Messagepar MANÉ Diégo sur 06 Juil 2022, 09:56

Merci Bruno pour cette équivalence financière qui restitue bien le poids écrasant subi par la France, sachant que sur les 500.000.000 F officiels (le coût réel fut bien plus élevé, entre autres raisons parce-que les états de huit départements manquent).

Le département de l'Isère (dont Saint-Laurent faisait partie jusqu'en 1968) en fut pour "seulement" 7.984.329,77 F alors que le "mieux disant", la Seine, fut affligé de 53.858.688,46 F... Et le "moins-disant", l'Hérault, s'en tira avec 2.943,30 F, soit bien moins que la toute petite commune de Saint-Laurent-de-Mure à elle seule ! Décidément, il n'y avait déjà pas de justice en 1815 !

Et encore il s'agit là seulement des "frais de bouche", auxquels il convient d'ajouter, toujours "officiellement", 1.386.000.000 F au titre d'indemnités (700.000.000 F), solde et habillement (186.000.000 F), frais dûs a l'invasion (500.000.000 F).

Cela ne tient bien évidemment pas compte de la très considérable perte matérielle tous azimuts en matière de vols de tout et du reste pouvant s'emporter, et parfois de la destruction pure et simple de ce qui ne pouvait pas l'être.

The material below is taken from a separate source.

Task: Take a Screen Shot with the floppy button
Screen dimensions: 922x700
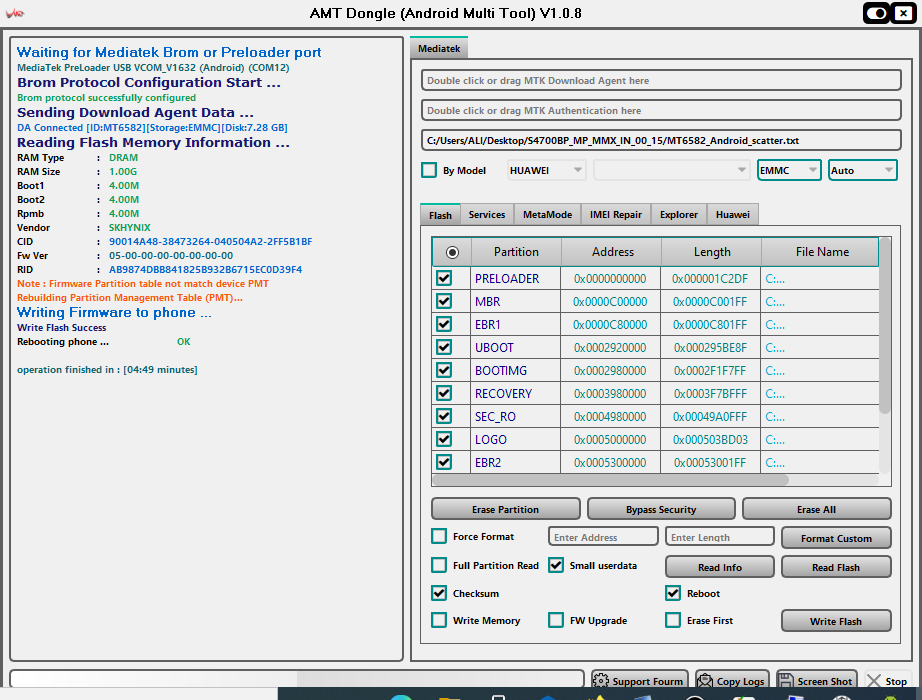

Je ne m'étends pas sur les abominables excès de tous types (vols, viols, meurtres, etc...) qui émaillèrent l'occupation alliée en général, me bornant ici à celle particulière des Autrichiens qui, en comparaison, se conduisirent "moins mal" que leurs alliés... Sauf en matière d'argent, où leur rapacité a dépassé toutes les bornes, dixit Roger André*.

* "Entre les Alliés, les Autrichiens se distinguèrent par une ingéniosité extrême dans la volonté d'augmenter démesurément leurs ressources".

Exemple loin d'être exhaustif, sur 1.837.676,80 F de tabac saisi par les Alliés, les Autrichiens à eux seuls en ont "consommé" pour 931.694,30 F.

* ANDRÉ Roger, "L'OCCUPATION DE LA FRANCE PAR LES ALLIÉS EN 1815", Paris, 1924.

Bref, une fois de plus nous pouvons constater que sa "reddition" (travail de Fouché) coûta à la France infiniment plus cher que la poursuite du combat dont elle refusa d'engager les moyens nécessaires.